**Exercise description**
In the material below, reproduce word for word everything from the line containing "粤ICP备05008875号 (689, 1052)" down through the line containing "sicurezza [sicurezza (5", and nothing else.

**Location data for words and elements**
########################################

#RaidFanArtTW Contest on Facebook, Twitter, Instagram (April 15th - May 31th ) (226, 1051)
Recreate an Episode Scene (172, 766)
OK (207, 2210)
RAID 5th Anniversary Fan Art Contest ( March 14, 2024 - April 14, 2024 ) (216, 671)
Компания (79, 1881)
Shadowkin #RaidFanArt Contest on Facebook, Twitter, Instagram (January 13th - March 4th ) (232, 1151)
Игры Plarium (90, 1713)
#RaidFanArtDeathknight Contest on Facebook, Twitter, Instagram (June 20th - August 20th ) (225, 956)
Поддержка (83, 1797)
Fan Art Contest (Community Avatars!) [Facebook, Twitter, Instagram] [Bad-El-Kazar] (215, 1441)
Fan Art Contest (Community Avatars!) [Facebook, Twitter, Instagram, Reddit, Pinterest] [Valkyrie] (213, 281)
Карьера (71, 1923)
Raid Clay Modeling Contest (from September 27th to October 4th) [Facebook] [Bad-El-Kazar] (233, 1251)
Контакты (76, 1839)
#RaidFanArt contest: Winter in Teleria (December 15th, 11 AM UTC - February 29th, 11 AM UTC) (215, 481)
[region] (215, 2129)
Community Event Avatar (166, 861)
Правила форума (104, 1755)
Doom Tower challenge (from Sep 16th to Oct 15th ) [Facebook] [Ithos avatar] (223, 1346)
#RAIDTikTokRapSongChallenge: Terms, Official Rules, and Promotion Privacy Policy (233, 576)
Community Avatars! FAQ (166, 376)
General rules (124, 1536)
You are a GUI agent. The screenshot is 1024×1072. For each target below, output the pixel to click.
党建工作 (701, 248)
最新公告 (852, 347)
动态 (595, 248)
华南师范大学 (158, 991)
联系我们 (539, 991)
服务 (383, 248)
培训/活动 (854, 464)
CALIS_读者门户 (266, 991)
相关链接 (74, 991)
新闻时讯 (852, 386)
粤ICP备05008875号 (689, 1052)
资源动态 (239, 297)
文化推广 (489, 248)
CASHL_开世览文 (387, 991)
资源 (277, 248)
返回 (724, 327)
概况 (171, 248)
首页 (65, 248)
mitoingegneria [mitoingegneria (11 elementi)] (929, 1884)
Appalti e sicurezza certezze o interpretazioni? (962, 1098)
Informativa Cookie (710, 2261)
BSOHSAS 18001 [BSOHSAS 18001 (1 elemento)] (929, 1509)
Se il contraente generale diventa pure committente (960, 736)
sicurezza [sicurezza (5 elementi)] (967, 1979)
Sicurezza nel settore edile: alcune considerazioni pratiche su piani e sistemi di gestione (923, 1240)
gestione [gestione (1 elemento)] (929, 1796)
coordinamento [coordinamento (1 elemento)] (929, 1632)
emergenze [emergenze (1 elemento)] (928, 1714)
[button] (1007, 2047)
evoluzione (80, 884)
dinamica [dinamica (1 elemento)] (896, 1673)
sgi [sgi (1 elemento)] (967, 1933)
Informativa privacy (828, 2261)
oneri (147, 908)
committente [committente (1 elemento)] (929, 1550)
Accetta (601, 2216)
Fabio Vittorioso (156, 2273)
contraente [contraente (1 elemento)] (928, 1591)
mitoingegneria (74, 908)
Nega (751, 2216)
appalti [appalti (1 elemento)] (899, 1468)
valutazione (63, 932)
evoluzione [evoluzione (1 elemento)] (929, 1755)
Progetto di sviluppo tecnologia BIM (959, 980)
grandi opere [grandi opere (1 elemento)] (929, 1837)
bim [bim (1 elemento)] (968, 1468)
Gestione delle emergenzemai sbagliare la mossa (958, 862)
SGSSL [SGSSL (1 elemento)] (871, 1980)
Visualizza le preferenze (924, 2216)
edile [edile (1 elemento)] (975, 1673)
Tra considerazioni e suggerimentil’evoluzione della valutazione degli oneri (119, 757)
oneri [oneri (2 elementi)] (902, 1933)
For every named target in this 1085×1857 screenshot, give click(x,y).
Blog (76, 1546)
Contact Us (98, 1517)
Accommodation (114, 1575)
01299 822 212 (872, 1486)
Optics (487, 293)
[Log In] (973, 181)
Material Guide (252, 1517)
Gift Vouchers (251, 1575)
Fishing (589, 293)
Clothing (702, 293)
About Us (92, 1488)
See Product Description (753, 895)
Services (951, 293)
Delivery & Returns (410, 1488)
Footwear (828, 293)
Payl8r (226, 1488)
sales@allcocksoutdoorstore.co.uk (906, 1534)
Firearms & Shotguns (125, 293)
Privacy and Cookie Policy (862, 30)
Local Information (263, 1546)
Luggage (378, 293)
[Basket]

########################################

**Solution to the problem**
粤ICP备05008875号 (689, 1052)
资源动态 (239, 297)
文化推广 (489, 248)
CASHL_开世览文 (387, 991)
资源 (277, 248)
返回 (724, 327)
概况 (171, 248)
首页 (65, 248)
mitoingegneria [mitoingegneria (11 elementi)] (929, 1884)
Appalti e sicurezza certezze o interpretazioni? (962, 1098)
Informativa Cookie (710, 2261)
BSOHSAS 18001 [BSOHSAS 18001 (1 elemento)] (929, 1509)
Se il contraente generale diventa pure committente (960, 736)
sicurezza [sicurezza (5 elementi)] (967, 1979)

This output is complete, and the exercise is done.